There is no such thing as bounded accuracy when you have +1 at level 3 and +9 at level 12. It's a huge difference which basically makes the level range of appropriate monsters too small for my taste, just like it's in 4e.

Let's take something with AC 18 at level 3, you need to roll a 17 (20% hit chance). At level 12 you hit it on a 9 (60% hit chance). As a DM I wouldn't use even one of the monsters at level 3 because just hitting 20% of the time is something that just gets frustrating as a player since you won't be able to do anything to the monster 80% of the time.

Instead I think adding to the hp - and damage as characters level and monsters get more dangerous works pretty well. A could then use maybe one of the monster at level 3, five at level 7 and eight of them at level 12 to challenge the party.

It also makes it so villages and towns without lots of high level adventurers can protect themselves (at great cost of lives) since even bands of ogres, giants and such can be hit and taken down if there are enough level 0 hunters with bows.
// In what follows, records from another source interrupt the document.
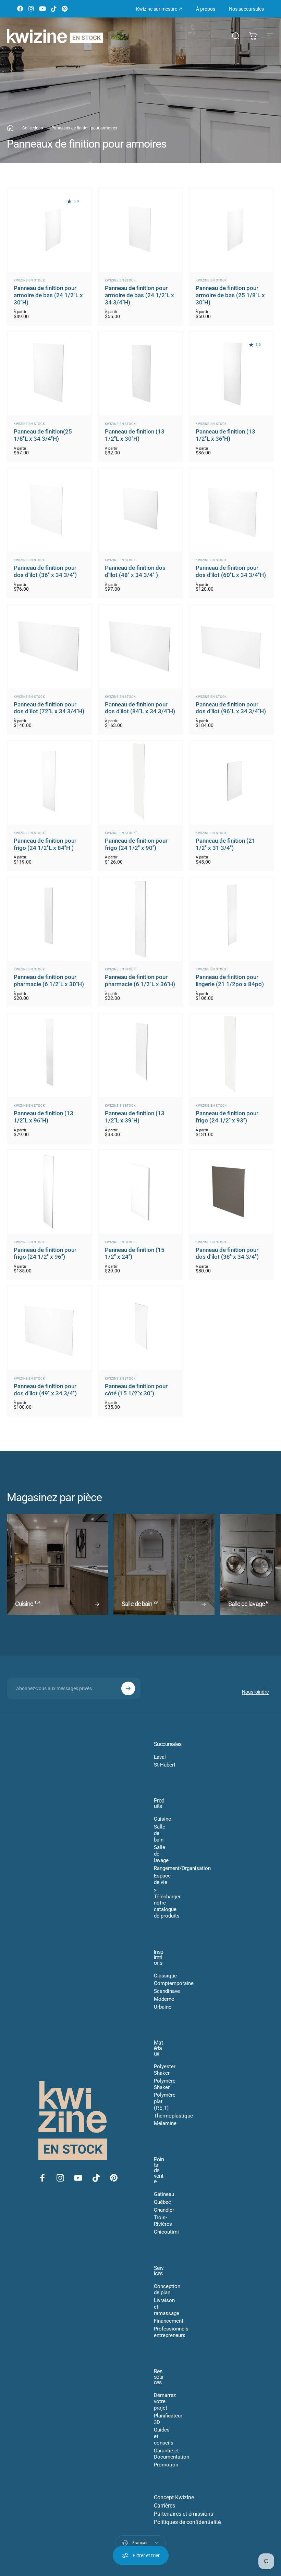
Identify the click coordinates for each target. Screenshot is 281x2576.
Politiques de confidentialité (187, 2522)
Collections (32, 128)
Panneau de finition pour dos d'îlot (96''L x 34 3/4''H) (231, 708)
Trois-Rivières (163, 2220)
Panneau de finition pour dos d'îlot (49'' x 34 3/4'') (45, 1390)
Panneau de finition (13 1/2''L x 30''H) (134, 435)
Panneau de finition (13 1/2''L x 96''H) (43, 1117)
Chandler (164, 2210)
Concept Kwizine (174, 2497)
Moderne (164, 1999)
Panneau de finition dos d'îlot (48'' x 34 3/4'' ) (135, 571)
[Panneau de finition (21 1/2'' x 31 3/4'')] (231, 783)
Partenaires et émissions (183, 2514)
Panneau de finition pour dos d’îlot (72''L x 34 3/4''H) (49, 708)
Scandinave (167, 1991)
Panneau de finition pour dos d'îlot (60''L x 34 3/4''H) (231, 571)
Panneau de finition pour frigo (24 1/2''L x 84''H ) (45, 844)
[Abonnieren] (128, 1688)
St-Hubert (164, 1765)
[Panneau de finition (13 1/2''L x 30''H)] (140, 373)
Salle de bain (159, 1833)
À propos (205, 9)
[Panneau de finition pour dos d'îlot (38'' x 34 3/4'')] (231, 1191)
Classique (165, 1976)
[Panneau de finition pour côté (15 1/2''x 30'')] (140, 1328)
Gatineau (164, 2194)
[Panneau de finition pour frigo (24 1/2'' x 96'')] (49, 1191)
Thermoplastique (173, 2116)
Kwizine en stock (29, 280)
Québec (162, 2202)
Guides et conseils (163, 2436)
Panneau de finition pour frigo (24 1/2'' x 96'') (45, 1253)
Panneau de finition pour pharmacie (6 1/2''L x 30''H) (49, 981)
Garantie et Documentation (171, 2454)
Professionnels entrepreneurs (171, 2332)
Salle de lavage (161, 1853)
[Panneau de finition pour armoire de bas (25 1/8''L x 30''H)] (231, 230)
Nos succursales (246, 9)
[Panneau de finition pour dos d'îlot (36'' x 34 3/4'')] (49, 510)
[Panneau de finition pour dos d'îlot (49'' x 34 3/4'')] (49, 1328)
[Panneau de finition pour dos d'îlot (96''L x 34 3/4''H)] (231, 646)
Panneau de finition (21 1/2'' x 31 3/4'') (225, 844)
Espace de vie (162, 1879)
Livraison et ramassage (166, 2306)
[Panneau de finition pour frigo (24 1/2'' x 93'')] (231, 1055)
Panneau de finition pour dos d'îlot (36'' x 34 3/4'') (45, 571)
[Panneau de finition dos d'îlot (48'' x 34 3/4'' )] (140, 510)
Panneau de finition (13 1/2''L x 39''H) (134, 1117)
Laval (160, 1757)
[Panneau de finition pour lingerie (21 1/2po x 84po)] (231, 919)
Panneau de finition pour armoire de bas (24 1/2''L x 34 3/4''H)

In 3e level 0 hunters would stand a chance against any giant, since they wouldn't be able to hit it other than on a natural 20 and because they did very low damage.

tl;dr
In short, I think having nearly no scaling of attack bonuses, and relatively low scaling of hp, more in line with what you had in AD&D, will result in an environment that makes a bit more sense than the current 3e and 4e worlds where commoners just have no chance, no matter the numbers against a level 10+ party.
 

Blackbrrd

First Post
...
I don't think that my why divorces entirely away from WotC bounded accuracy paradigm, I just think that they went a bit too far for my taste.
What are you worried about with low scaling of to-hit and AC? In my opinion, the scaling of damage and hp will let a level 12 character take on a lot more opponents than a level 3 character, just not in the hundreds.
 

Torchlyte

First Post
Not in my game he wont :p

Not that I expect my players to fight the prince of hell but I don't believe that Wizards will keep the current monster states.

Warder

I think you're allowing your [perception of how things OUGHT to scale] to influence your [expectations of what direction WotC will take]. Assuming the status quo, your change would mean restatting a large number of monsters. It's not not an enormous burden, but it's one more obstacle to a DM that wants to do set something up on the fly.